Je vois ton regard perplexe, ami lecteur… Non, je ne suis pas fou et non, je ne suis pas devenu gay. Laisse-moi tenter de t’expliquer ce comparatif certes osé mais pas si fou qu’il n’y paraît !
L’uniforme, tout d’abord. Comme les footeux, les danseuses se présentent habillées du même habit de lumière. Le maillot sponsorisé et numéroté, le short, les bas et les crampons laissent ici la place aux robes à paillettes, aux bas nylon et aux chaussons.
Comme les footeux, les danseuses s’entraînent dur, une ou deux fois par semaine, pour être prêtes le jour J. Chaque geste est répété, encore et encore, pour qu’il devienne aussi naturel qu’un crochet du droit ou un passement de jambe.

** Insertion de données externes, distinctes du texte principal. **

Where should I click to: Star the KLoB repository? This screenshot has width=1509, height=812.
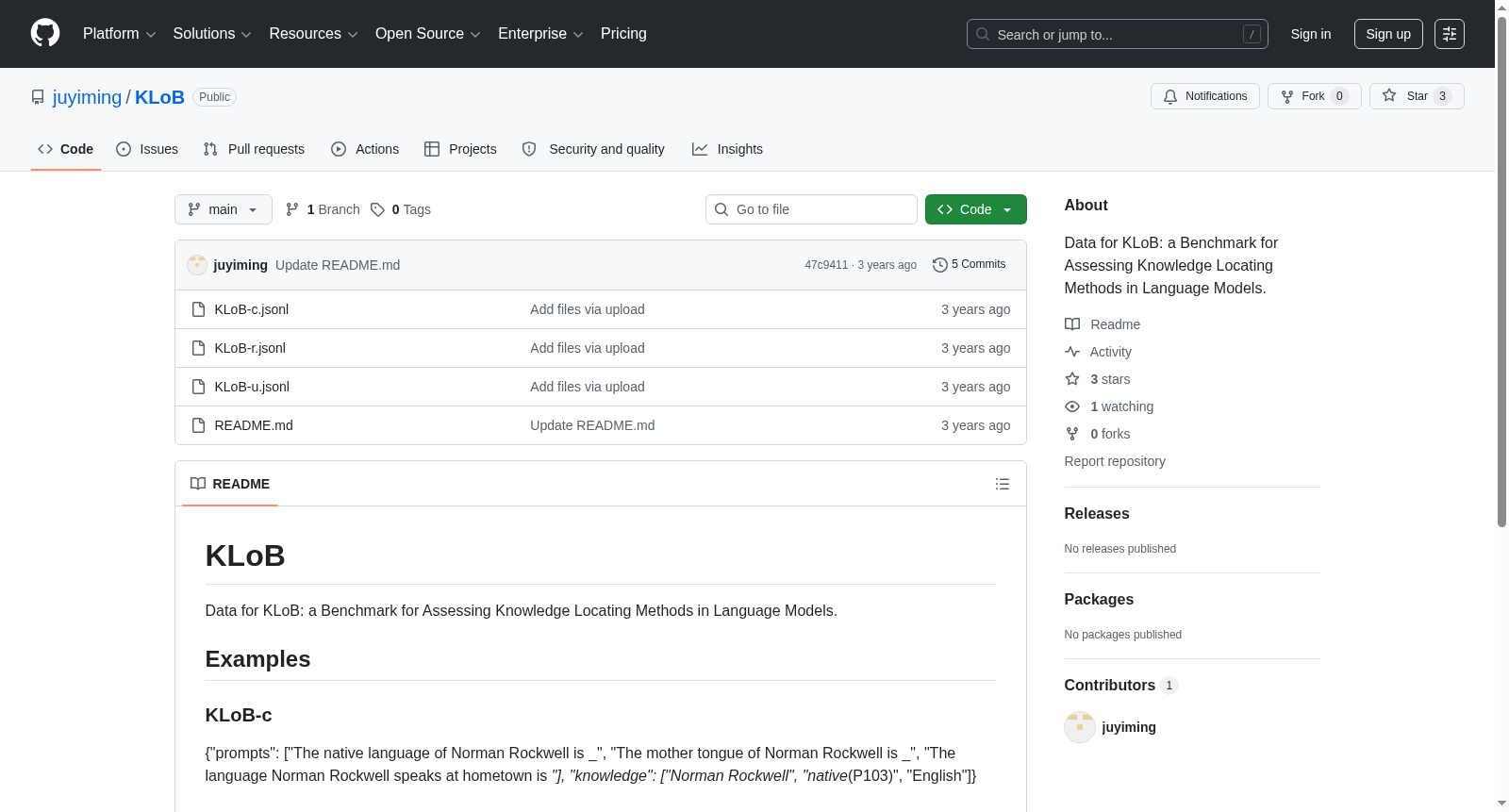click(x=1417, y=96)
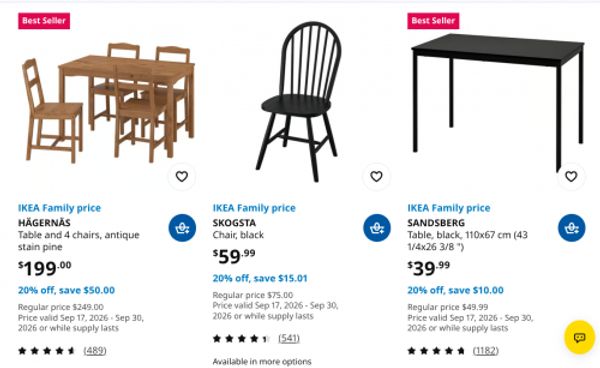
Task: Save HÄGERNÄS set to favorites heart
Action: pos(182,176)
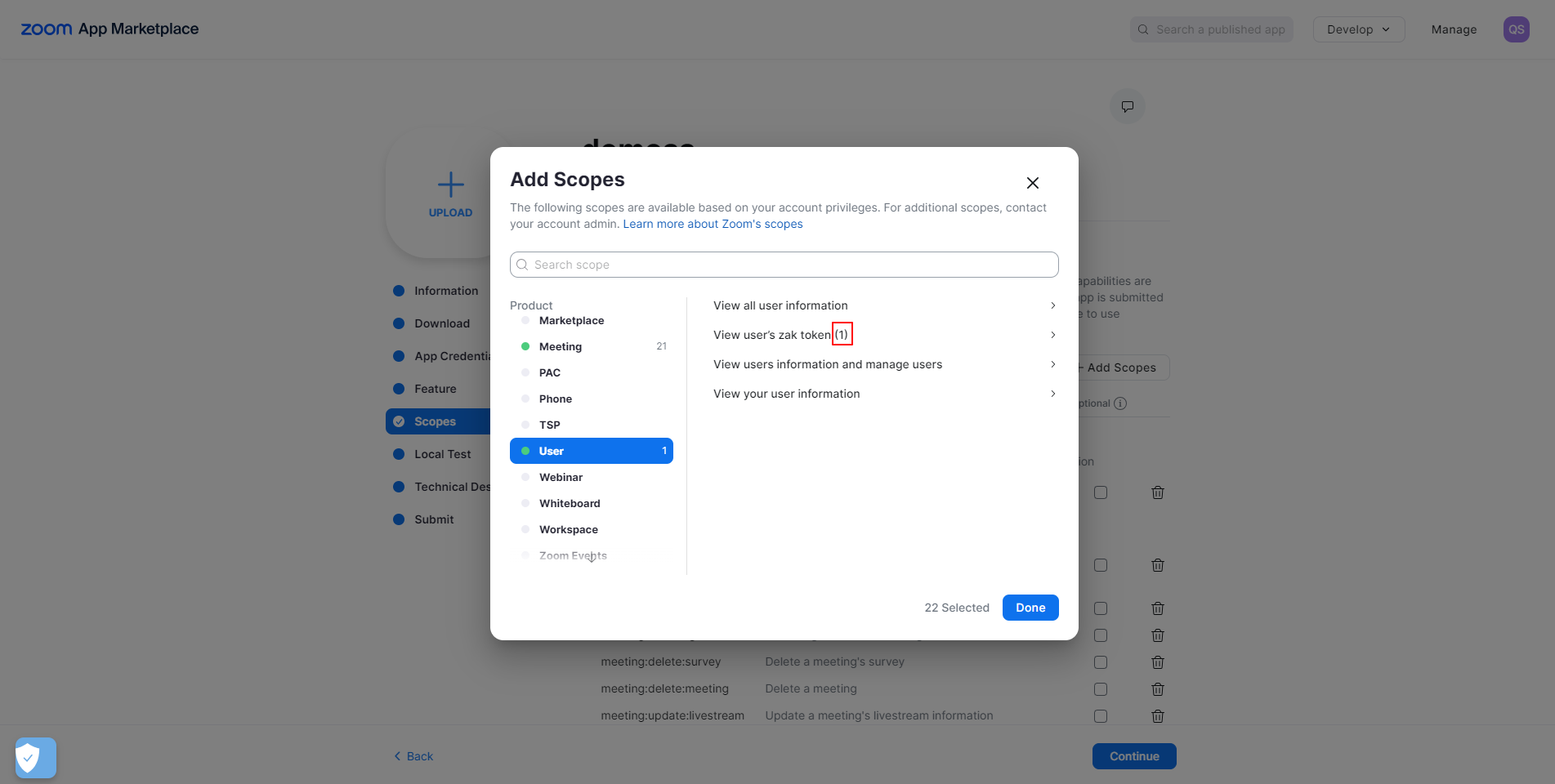Open the QS user avatar menu
The height and width of the screenshot is (784, 1555).
(x=1516, y=29)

Mais outre ces observations faciles et peu recherchées, c’est le côté sport collectif qui m’a le plus marqué. Car si chaque danseuse est là avant tout pour elle-même, que ce soit par passion pour la discipline, par envie de faire des rencontres, de consolider une amitié ou de perdre quelques bourrelets superflus (en ce sens, les mêmes motivations valent déjà pour le footeux amateur et sa panse à bière), elle fait partie d’un tout où chaque petite erreur peut faire foirer la choré la mieux huilée, comme un défenseur peut mettre son équipe en danger en manquant une intervention, par exemple. Chaque retard d’une demi-seconde, chaque chute d’accessoire ou chute tout court doit être gommée illico, la musique continue, tout comme le match continue quand on encaisse un auto-but, qu’un joueur se blesse ou est expulsé.

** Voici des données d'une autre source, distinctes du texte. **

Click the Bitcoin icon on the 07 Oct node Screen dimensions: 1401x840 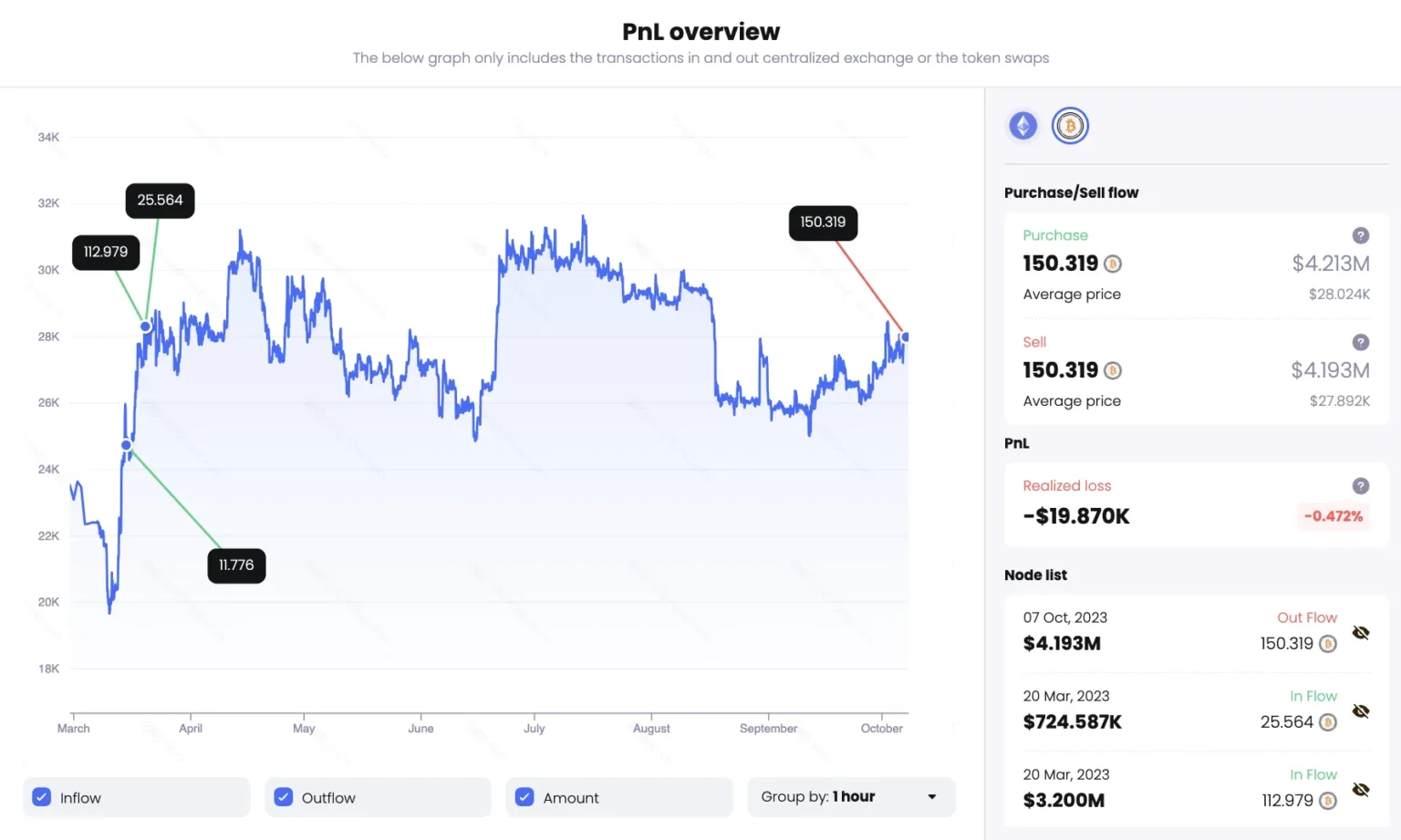pos(1328,643)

Certaines danseuses peuvent se distinguer des autres, possédant visiblement ce don naturel pour enchaîner les pas. Comme l’attaquant vedette, cette danseuse étoile est mise en valeur, sur le front de l’attaque, profitant de ses semblables peut-être moins douées mais sans qui elle ne serait rien pour se montrer sous leur meilleur jour. Wayne Rooney, Cristiano Ronaldo ou Lionel Messi n’iraient nulle part sans une équipe dans leur dos.
Si la star capte la lumière et nous régale d’arabesques minutées comme un crack du ballon enchaîne les gestes techniques, il y a, comme en football, la petite préférée, celle qu’on regarde avec tendresse et admiration. Certains préfèrent cent fois un Park ou un Fletcher à un Rooney, moi je craquais pour une petite blonde qui rayonnait à l’arrière-plan, figeant sur mon visage un sourire béat mêlant fierté et stupéfaction et qui effaçait par sa présence toutes les autres autour, comme un papa n’aurait dieu que pour son gamin sur le terrain B du village à côté, que le fils de la boulangère plante cinq buts ou non, c’est son fiston le meilleur.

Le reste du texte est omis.